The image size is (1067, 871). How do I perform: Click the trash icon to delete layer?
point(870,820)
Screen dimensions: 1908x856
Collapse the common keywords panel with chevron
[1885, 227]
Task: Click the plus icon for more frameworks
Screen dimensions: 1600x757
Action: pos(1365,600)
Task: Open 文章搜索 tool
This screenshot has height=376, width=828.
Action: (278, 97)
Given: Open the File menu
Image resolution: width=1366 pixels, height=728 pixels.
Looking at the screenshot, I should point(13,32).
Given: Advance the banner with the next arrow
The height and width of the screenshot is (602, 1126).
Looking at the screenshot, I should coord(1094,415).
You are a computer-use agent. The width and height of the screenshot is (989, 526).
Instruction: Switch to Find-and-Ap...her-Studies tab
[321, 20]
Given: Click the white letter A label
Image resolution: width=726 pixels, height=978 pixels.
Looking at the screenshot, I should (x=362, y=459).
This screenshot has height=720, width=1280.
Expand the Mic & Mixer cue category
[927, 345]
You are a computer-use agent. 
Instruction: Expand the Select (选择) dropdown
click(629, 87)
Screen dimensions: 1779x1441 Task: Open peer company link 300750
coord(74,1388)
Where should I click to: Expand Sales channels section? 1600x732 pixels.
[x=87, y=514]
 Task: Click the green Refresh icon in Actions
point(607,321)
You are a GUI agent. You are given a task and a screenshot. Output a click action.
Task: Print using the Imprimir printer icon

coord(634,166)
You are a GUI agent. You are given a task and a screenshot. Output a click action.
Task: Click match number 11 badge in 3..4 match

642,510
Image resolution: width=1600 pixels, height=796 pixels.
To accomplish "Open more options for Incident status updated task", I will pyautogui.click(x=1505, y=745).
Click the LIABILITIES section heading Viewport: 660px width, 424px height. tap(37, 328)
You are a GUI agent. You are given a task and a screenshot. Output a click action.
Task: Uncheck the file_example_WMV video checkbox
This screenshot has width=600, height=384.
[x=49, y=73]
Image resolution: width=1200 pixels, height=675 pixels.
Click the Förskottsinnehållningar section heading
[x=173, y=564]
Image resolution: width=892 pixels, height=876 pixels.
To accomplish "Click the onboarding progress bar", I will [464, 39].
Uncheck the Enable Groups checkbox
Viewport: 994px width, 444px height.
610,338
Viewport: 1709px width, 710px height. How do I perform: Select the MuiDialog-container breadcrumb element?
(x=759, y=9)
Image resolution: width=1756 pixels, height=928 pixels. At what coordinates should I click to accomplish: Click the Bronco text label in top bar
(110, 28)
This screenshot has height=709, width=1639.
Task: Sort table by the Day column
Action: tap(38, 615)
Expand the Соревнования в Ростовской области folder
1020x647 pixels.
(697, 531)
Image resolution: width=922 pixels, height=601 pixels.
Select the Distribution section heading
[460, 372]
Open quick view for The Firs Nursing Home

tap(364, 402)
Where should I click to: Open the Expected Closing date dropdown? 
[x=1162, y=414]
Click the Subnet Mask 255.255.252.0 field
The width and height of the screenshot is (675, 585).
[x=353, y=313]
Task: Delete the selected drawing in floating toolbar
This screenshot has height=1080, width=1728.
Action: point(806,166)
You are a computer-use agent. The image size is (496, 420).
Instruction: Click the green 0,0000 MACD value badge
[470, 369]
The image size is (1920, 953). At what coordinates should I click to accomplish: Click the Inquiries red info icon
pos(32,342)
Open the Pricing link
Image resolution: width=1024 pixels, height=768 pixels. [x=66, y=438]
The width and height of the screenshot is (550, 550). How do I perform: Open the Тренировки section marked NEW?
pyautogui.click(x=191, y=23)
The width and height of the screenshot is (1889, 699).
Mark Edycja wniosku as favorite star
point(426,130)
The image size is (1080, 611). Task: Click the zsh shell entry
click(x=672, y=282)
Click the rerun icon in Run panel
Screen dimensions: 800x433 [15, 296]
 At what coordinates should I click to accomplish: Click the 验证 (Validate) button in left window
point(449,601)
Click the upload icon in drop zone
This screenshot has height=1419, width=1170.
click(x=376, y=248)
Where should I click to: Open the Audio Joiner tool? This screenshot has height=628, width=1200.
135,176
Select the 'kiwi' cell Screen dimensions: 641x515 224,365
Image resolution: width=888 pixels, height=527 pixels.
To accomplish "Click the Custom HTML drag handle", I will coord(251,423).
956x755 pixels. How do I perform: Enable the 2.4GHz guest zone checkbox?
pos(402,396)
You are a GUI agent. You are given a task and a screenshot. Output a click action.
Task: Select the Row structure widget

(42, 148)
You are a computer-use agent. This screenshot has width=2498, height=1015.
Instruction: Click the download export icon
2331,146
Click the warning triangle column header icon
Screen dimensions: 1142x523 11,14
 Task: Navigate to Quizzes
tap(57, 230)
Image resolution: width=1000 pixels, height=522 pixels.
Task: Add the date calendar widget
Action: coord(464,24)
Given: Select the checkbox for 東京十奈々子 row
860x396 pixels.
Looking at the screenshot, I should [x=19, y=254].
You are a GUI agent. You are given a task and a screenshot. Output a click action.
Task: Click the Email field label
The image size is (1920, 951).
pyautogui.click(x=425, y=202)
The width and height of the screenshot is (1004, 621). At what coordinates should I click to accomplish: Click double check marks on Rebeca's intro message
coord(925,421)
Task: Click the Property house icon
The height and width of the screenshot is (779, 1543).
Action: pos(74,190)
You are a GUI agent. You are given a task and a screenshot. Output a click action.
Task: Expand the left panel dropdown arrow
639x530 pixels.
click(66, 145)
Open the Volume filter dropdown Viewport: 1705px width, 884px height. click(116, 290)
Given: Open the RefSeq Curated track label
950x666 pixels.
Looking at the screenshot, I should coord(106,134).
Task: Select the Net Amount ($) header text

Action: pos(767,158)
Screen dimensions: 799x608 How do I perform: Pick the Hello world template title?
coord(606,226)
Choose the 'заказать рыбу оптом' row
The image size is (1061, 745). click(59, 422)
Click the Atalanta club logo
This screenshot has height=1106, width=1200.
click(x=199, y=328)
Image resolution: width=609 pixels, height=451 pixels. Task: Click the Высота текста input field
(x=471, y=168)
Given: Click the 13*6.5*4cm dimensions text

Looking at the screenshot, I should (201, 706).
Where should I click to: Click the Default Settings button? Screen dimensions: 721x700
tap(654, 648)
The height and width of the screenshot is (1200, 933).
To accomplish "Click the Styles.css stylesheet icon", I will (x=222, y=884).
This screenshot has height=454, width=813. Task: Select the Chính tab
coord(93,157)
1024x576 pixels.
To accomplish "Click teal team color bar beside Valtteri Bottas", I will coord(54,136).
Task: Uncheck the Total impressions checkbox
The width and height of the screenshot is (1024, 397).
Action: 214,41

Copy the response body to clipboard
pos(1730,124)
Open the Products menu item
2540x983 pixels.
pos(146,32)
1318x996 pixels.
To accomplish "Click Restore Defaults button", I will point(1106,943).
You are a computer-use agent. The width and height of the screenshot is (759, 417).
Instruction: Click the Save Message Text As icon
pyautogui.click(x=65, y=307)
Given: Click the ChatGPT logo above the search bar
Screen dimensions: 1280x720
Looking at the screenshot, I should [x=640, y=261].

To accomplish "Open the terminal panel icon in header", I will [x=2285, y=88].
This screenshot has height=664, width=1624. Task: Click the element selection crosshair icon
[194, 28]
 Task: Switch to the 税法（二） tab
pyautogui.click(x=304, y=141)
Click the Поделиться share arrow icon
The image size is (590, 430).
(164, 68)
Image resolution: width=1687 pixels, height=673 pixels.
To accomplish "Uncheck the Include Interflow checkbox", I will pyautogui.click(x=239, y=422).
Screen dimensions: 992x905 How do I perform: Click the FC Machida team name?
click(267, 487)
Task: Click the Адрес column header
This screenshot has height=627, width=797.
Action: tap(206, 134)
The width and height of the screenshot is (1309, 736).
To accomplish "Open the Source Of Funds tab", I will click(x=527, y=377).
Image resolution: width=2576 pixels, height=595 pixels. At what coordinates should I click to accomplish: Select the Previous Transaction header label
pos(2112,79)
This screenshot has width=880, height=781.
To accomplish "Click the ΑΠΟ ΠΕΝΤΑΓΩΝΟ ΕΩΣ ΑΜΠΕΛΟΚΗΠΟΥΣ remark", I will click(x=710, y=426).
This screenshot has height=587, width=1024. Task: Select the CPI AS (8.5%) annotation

_ _ _ _ _ _ _

* **TASK TO COMPLETE**: Extract each line holding the word "more" from the records.

* **WRITTEN ANSWER**:
Task: Click the plus icon for more frameworks
To accomplish "Open more options for Incident status updated task", I will pyautogui.click(x=1505, y=745).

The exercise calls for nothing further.